EJERCICIO PROPUESTO -
En el texto sobre la evolución de la tecnología, ¿qué título tiene el ensayo de Arthur C. Clark que se cita?

TEXTO FACILITADO -
------------

La evolución de la tecnología es
imparable. El progreso avanza a un ritmo geométrico, a veces difícil de
acaparar por su rapidez. Su desarrollo, sobre todo en estos últimos años (no
olvidar que hemos pasado de la era nuclear a la era digital casi
sin percatarnos de ello), produce vértigo con sólo repasar los adelantos que
tenemos delante de nuestros ojos. Gracias a la telefonía móvil estamos
localizados las veinticuatro horas del día, en la mayor parte del mundo, aunque
esto suponga a veces una esclavitud en sí misma. Las comunicaciones nos hacen
el mundo cada vez más pequeño (El mundo es uno
reza el título de un extenso ensayo de Arthur C. Clark sobre la historia de las
comunicaciones transatlánticas), pudiendo comunicarnos en tiempo real con una
persona en la otra punta del mundo. Las antípodas ya no
son tales, tomando el punto más alejado del planeta como cercano. La extrañeza
que hace un par de décadas nos podía producir el ver por la calle a alguien de
distinta raza o hablando un idioma extranjero nos resulta ahora un hecho
cotidiano. El género humano está más comunicado que nunca, compartiendo ideas y
formas de entender la vida, teniendo al alcance de su mano la tecnología más
avanzada y, sin embargo, cada vez nos encerramos más en nosotros mismos. ¿Por
qué? Quizás no sea éste el momento ni el lugar para tratar de dar soluciones o
explicaciones a un problema del que, mucho me temo, sólo estamos observando su
estadio embrionario. Puede que únicamente nos quede la alternativa de
mantenernos al margen asumiendo nuestro rol de espectadores y observar a través
de la mirada del cine las causas y las consecuencias de este grave problema.

------------

FRAGMENTO ORIGINAL -
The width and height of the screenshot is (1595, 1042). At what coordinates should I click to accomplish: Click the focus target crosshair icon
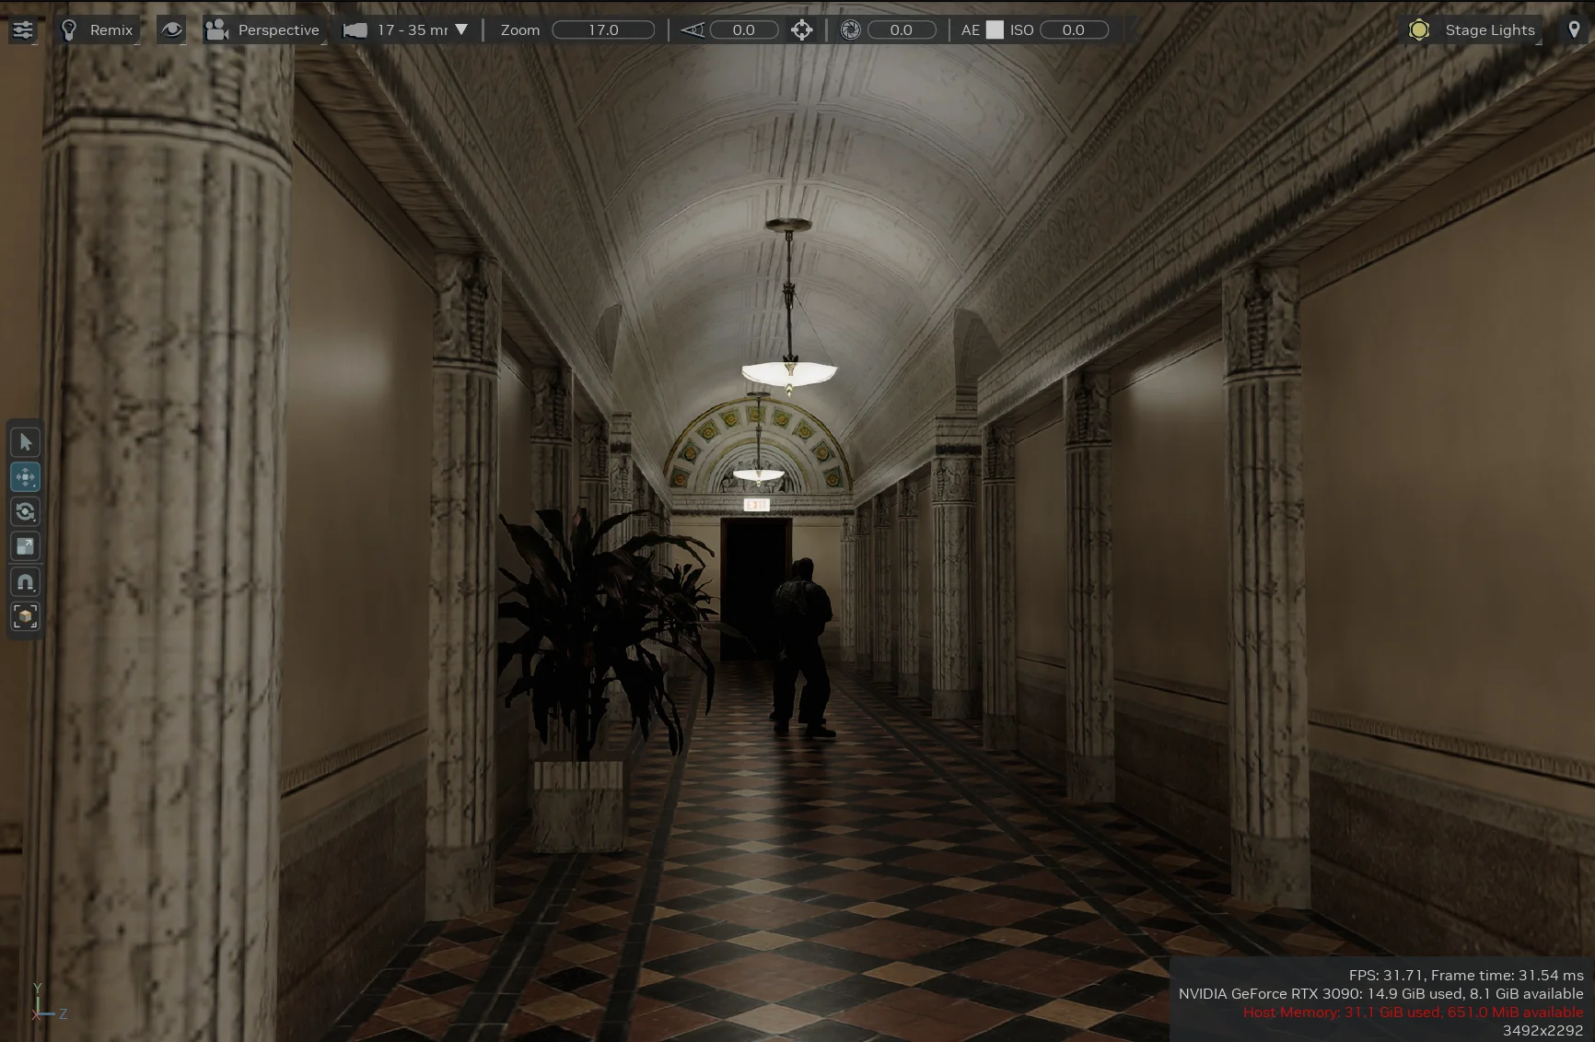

------------

RESPUESTA AL EJERCICIO -
El mundo es uno.